Is the Family Court doing enough to protect vulnerable seniors?

Over60 community member, Mary Green, 69, asks whether the Family Courts of Australia is doing enough to protect the interests of vulnerable senior citizens.  

About five years ago I published a short story about falling in love at 63 shortly after being unexpectedly dumped by my spouse of 43 years. When I was on crutches after knee surgery, he sent me a text message saying "Don't come home. I changed the locks"

Back then this was a happy new love story, but little did I realise that not only would I feel like a refugee forever, grieving for my home I never saw again, but that when I realised he offered me not a dollar to live on, I had to start spending my hard-saved superannuation on getting to the point where the Court would order him to pay up.

Senior citizens are divorcing at an astonishing rate. In some parts of America, it is one in four over 50. Yet we have to take our turn in the same system trained in child custody and maintenance cases, and we are put back at the end of queues and every obstacle raised by the evicting spouse causes more delays.

It took five years before I got the money from him to buy a new home.

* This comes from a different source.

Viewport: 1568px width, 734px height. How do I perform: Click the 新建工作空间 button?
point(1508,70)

I squeezed into a tiny studio, where an adult son took the couch so I could manage the situation. Doctors treated for me anxiety. They missed the clues that I had developed angina.

At 68 I finally bid against first home buyers to buy and furnish a small flat near my son. But as I still felt ill, I drove myself to hospital, scared of being called neurotic, and the emergency department took me seriously when I said I was about to have a heart attack. They didn't let me go home. They gave me a triple bypass.

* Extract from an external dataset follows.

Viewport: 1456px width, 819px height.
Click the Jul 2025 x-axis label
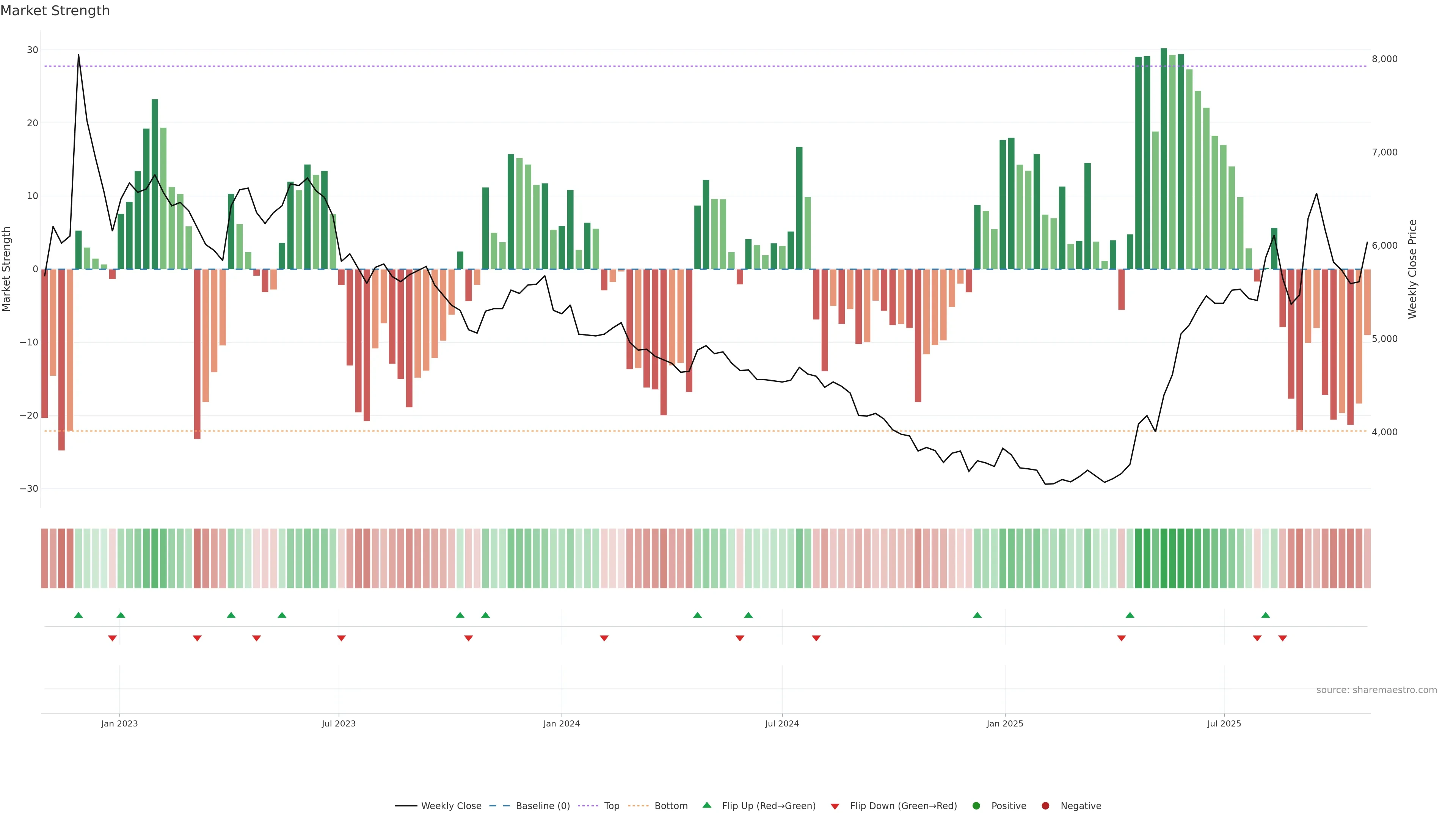(x=1224, y=723)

I am now 69 and finally enjoying my new bed in my new flat while recovering from open heart surgery.

This raises the question. Why was my progress constantly delayed by a Family Court System that is not designed to understand the needs of our age group? I could have died waiting.

The Federal Family Court has now commenced a review. They know they are behind the times and under-resourced, but I have asked those running the review if senior citizens as a group are on their list for special consideration and get no replies.

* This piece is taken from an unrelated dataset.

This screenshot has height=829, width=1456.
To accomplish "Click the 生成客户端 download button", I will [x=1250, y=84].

We need a system that is monitoring our health, that understands we may be too old to put big sums of cash in a Final Orders settlement back into superannuation in one year. They need to know that if we have been married with grandchildren then we should be splitting the proceeds equally and speedily.

I went through this ordeal knowing I could get as little as 30 per cent because of an inheritance received by my spouse more than 30 years ago and since gambled away. I had a five-day hearing by a newly appointed judge that had no idea that by leaving all the tangible assets like the home, investments and superannuation in his name, (all valued at fire sale prices) he was also getting the intangibles like tax benefits and loan borrowing facilities. And I had cash to buy a flat and start again.

Judges are not trained to do anything but follow precedents. These precedents are not applicable to retirees who can't just start again. We need a better way.

It's scary to realise that just five years ago Centrelink labelled me as disabled and too old to retrain and ineligible to help, the legal women's services were in overload, and if it wasn't for the wonderful emotional support of my partner, children and grandchildren I would by now be another homeless pensioner statistic.

Other than starting a petition I am not yet strong enough to manage, does any reader know how we can be heard?